Dynamic itemset counting: A dynamic itemset counting technique [1] was proposed in which the database is partitioned into blocks marked by start points. In this variation, new candidate itemsets can be added at any start point, unlike in Apriori, which determines new candidate itemsets only immediately before each complete database scan. The technique is dynamic in that it estimates the support of all of the itemsets that have been counted so far, adding new candidate itemsets if all of their subsets are estimated to be frequent.
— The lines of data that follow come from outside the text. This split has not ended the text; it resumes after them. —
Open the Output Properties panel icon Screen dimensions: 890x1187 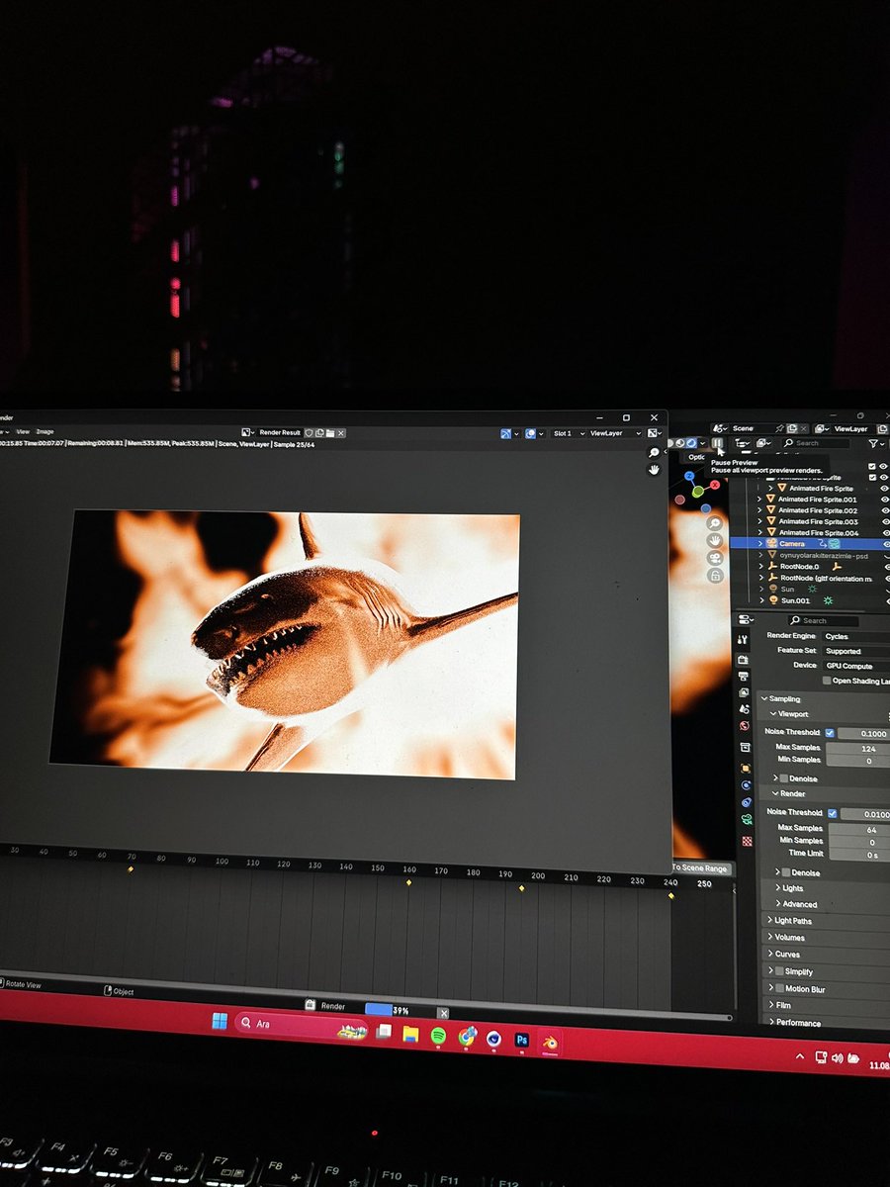[x=744, y=677]
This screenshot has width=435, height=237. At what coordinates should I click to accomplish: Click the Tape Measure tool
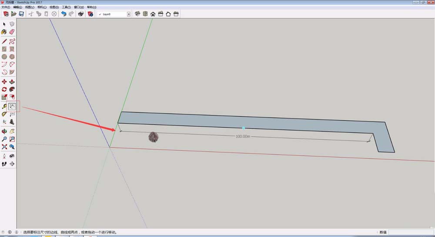4,106
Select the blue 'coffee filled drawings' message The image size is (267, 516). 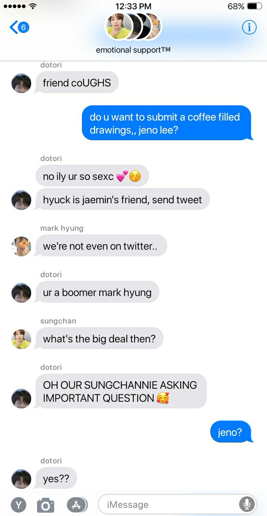168,123

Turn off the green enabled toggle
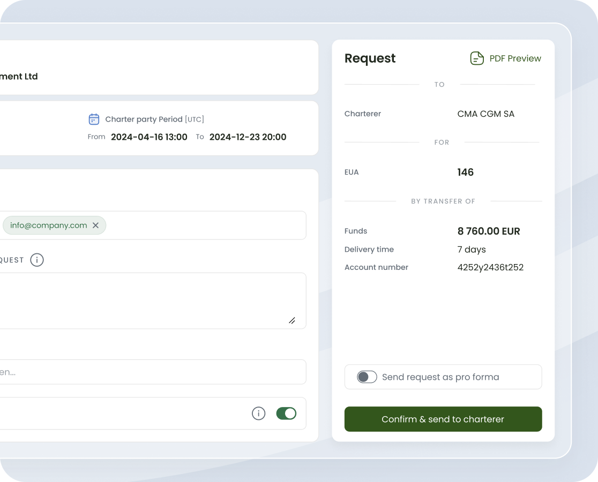[286, 413]
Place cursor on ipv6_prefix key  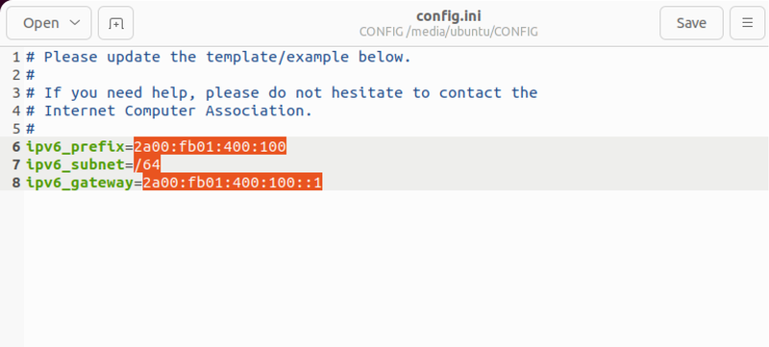click(x=76, y=146)
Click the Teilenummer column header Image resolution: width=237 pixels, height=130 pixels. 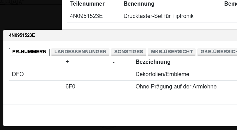(x=87, y=4)
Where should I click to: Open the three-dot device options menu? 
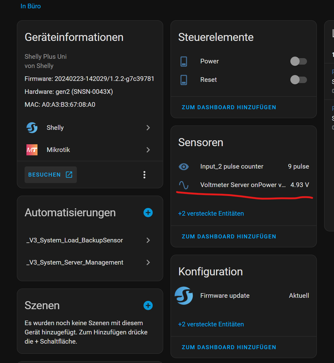pos(144,175)
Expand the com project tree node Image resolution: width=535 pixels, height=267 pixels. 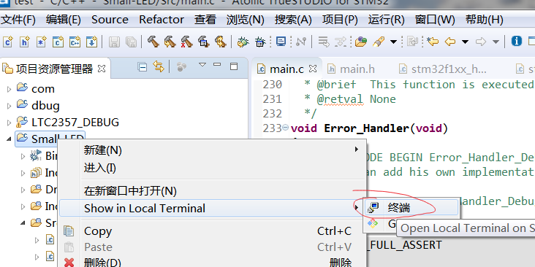[9, 89]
However, it seems that even with the above mentioned approaches, performance of Apriori decreases substantially when large number of transactions is involved. Therefore, many parallel approaches have been conducted to increase the speed of the Apriori algorithm including:

1. Partitioning the transactions into N partitions where N is the number of processors then for each iteration computes local support then exchange results with all N-1 processors to generate the next superset.[2]

2. Use a master/slave scheme by selecting one processor to be the master and N-1 processors to be working processors. In this approach, the input transactions are not partitioned but the master processor generates unique itemsets and divides the list of itemsets equally to the N-1 processors to compute their support. Once computations of supports complete, all N-1 processors send their results to the master in order to compute the next superset and divide the work further.[3]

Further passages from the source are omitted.